Reproduce the records below without any change, beginning at the line that contains "Viewport: 1102px width, 1170px height." and ending after the line that contains "pos(23,457)".
BEGIN
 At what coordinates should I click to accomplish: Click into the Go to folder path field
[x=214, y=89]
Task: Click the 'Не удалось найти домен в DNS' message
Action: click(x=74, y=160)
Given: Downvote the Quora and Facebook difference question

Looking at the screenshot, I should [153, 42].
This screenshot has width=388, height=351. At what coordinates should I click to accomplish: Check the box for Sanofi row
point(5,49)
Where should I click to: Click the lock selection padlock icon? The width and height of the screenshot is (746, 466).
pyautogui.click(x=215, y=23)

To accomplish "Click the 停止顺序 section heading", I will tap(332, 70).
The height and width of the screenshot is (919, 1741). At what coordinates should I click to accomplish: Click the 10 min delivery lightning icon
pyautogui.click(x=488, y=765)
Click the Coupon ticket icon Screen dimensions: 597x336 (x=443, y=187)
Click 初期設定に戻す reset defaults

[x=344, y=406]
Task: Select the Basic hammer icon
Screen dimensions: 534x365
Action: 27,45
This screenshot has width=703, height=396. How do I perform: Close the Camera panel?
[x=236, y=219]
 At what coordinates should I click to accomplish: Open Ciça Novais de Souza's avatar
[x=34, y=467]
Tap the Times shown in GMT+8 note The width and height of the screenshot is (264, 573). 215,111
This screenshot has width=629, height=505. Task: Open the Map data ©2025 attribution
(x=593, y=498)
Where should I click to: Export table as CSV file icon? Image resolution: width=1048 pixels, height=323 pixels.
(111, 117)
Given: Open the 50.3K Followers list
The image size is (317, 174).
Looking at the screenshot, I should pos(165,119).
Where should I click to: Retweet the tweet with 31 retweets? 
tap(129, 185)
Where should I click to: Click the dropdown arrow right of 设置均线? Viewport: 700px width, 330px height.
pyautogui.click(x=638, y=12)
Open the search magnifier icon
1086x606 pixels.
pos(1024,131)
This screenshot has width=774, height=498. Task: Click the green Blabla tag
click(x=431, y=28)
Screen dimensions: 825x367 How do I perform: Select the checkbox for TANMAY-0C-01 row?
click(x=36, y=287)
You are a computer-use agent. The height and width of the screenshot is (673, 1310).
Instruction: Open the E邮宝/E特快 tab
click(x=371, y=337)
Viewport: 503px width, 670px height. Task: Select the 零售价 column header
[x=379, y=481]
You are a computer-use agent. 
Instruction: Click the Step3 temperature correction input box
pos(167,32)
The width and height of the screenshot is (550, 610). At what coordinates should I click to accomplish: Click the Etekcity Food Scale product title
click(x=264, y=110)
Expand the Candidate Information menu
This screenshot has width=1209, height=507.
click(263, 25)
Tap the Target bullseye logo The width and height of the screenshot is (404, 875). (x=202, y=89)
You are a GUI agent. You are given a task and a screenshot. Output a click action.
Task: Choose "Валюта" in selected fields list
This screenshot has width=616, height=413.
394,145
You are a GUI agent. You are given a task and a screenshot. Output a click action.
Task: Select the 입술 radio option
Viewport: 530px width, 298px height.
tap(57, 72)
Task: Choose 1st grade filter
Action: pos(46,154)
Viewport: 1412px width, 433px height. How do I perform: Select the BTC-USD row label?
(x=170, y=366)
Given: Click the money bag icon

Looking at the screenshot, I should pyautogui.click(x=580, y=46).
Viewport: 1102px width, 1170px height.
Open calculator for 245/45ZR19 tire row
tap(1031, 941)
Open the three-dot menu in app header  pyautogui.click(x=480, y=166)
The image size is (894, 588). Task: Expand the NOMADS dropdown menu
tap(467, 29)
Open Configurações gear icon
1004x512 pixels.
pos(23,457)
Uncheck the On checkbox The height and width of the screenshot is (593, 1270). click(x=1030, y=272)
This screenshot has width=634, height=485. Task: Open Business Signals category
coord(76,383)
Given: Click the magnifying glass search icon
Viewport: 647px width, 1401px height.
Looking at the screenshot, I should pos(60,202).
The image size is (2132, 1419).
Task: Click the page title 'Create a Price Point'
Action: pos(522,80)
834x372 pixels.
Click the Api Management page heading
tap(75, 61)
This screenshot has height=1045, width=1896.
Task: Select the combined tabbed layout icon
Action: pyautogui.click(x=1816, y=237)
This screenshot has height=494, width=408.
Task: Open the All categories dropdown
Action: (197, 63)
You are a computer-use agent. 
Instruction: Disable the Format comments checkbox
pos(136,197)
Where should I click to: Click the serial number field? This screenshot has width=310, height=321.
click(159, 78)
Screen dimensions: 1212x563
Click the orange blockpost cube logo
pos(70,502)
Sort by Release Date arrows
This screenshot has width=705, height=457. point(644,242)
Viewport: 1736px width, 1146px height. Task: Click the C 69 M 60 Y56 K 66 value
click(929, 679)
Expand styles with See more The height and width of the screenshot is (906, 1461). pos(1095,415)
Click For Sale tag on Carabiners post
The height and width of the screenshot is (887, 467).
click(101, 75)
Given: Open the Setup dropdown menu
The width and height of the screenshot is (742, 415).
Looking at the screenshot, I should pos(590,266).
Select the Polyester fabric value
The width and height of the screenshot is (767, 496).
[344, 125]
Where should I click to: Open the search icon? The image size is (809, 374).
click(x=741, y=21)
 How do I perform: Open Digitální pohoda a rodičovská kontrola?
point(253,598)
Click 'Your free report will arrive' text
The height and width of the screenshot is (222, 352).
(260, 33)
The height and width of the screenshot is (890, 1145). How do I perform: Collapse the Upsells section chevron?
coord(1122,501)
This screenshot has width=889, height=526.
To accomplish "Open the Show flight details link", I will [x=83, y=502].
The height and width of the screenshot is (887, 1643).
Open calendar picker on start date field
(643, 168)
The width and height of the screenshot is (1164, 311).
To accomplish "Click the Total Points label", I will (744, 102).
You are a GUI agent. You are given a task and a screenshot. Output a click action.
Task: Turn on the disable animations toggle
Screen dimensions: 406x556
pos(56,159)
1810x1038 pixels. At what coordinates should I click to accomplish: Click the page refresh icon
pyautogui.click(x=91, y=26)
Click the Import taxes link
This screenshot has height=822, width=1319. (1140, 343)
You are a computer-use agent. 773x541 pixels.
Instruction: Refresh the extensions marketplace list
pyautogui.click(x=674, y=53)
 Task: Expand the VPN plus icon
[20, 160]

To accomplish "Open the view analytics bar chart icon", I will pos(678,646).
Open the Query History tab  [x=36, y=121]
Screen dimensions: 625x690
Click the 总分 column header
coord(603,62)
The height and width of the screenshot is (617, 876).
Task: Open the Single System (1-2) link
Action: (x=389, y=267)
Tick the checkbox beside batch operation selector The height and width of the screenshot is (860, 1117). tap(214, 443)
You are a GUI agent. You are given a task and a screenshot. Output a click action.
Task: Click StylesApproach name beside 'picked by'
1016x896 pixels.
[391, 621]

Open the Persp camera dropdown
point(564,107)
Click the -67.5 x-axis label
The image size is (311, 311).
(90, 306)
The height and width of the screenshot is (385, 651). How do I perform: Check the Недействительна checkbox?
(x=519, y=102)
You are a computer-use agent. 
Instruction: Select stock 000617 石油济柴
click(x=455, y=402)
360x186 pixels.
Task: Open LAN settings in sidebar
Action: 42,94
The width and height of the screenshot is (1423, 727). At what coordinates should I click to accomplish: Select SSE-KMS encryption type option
END
**Expected output**
Viewport: 1102px width, 1170px height.
Open calculator for 245/45ZR19 tire row
tap(1031, 941)
Open the three-dot menu in app header  pyautogui.click(x=480, y=166)
The image size is (894, 588). Task: Expand the NOMADS dropdown menu
tap(467, 29)
Open Configurações gear icon
1004x512 pixels.
pos(23,457)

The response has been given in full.